(Task material)

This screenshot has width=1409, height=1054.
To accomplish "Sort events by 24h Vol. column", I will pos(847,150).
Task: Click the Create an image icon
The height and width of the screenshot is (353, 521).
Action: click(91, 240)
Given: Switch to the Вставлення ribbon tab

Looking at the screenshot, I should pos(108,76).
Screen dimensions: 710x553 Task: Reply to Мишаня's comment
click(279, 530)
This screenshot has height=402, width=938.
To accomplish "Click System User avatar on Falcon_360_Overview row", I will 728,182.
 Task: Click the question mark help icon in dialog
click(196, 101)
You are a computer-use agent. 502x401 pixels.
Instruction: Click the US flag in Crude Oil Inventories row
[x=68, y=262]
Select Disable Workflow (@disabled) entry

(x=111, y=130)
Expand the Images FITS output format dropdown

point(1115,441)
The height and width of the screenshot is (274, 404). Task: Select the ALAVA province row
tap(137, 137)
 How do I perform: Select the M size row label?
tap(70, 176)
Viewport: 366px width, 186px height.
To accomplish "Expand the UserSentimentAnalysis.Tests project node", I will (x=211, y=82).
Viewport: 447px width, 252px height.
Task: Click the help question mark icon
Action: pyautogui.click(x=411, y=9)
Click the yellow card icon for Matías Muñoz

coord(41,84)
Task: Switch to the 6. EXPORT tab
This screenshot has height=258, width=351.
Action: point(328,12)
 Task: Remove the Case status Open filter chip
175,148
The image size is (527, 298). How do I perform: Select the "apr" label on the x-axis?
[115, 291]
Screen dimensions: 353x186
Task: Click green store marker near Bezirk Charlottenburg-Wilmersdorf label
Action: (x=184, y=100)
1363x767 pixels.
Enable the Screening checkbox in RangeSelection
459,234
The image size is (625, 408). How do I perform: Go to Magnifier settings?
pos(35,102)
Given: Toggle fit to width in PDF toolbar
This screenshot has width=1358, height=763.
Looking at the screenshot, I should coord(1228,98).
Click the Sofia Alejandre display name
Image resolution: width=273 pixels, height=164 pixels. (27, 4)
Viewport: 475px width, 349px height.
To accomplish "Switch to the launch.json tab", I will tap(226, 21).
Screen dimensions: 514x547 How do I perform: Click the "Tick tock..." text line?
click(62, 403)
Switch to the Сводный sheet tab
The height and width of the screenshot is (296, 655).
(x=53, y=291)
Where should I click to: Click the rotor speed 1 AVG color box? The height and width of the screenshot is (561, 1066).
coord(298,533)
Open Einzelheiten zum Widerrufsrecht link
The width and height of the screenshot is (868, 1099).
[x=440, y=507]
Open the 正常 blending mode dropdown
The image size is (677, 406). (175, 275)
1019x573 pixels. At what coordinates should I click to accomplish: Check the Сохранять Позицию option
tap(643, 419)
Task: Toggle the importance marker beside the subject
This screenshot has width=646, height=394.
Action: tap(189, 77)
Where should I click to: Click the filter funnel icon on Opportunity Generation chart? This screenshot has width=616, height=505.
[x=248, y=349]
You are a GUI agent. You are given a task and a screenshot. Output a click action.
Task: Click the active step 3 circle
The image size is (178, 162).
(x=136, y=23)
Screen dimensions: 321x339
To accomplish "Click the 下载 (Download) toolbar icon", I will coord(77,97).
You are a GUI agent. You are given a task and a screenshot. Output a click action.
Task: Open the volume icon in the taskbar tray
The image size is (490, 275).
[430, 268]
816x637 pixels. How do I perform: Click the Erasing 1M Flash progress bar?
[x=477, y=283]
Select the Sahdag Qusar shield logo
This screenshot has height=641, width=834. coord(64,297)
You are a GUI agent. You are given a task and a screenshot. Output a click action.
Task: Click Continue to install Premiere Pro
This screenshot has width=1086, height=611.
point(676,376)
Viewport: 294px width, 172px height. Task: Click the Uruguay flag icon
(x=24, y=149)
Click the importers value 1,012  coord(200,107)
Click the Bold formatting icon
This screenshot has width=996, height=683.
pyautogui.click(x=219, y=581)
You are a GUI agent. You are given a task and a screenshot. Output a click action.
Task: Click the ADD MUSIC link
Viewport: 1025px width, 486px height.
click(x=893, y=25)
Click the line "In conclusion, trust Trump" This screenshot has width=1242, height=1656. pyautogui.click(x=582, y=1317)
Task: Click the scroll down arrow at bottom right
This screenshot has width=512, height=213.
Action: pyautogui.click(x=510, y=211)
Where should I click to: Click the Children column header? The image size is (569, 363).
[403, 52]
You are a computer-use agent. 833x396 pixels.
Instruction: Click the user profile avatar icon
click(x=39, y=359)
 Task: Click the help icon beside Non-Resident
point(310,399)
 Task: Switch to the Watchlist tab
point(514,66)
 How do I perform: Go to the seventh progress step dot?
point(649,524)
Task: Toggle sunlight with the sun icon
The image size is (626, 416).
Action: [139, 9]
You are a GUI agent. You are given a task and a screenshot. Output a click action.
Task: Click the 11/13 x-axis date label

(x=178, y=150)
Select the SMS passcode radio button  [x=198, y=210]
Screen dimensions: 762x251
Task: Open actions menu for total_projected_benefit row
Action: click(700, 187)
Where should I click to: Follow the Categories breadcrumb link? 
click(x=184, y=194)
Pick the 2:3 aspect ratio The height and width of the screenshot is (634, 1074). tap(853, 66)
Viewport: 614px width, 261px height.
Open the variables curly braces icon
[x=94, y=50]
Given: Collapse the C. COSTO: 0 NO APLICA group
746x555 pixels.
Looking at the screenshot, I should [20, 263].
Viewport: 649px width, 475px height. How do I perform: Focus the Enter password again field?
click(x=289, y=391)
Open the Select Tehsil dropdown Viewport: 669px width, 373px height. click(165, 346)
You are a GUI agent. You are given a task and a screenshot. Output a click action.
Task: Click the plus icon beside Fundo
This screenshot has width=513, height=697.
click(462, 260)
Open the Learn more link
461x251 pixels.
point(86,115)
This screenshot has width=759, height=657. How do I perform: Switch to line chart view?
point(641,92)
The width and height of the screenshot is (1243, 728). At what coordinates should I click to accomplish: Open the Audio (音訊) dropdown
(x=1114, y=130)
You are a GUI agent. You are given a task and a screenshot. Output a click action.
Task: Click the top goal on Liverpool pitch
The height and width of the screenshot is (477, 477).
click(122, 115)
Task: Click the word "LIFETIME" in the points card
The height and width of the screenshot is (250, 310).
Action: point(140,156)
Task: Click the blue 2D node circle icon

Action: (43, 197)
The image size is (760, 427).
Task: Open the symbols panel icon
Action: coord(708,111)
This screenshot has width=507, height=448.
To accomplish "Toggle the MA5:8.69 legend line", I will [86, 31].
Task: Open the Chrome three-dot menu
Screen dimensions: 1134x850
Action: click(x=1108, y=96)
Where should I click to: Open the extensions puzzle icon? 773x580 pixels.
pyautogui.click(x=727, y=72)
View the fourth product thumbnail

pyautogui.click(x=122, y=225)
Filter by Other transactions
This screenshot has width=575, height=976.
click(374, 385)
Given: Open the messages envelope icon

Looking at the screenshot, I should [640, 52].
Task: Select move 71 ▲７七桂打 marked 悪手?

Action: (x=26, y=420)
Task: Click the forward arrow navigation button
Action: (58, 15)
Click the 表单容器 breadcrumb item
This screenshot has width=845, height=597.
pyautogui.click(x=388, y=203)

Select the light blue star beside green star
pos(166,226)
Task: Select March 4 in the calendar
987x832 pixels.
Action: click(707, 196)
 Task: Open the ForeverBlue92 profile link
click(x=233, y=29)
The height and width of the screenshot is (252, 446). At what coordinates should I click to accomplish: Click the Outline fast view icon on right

(End Task material)

If a line in the records above holds the string "Toggle", copy it out.

◆ Completed exercise ◆
Given: Toggle fit to width in PDF toolbar
Task: Toggle the importance marker beside the subject
Task: Toggle sunlight with the sun icon
To accomplish "Toggle the MA5:8.69 legend line", I will [86, 31].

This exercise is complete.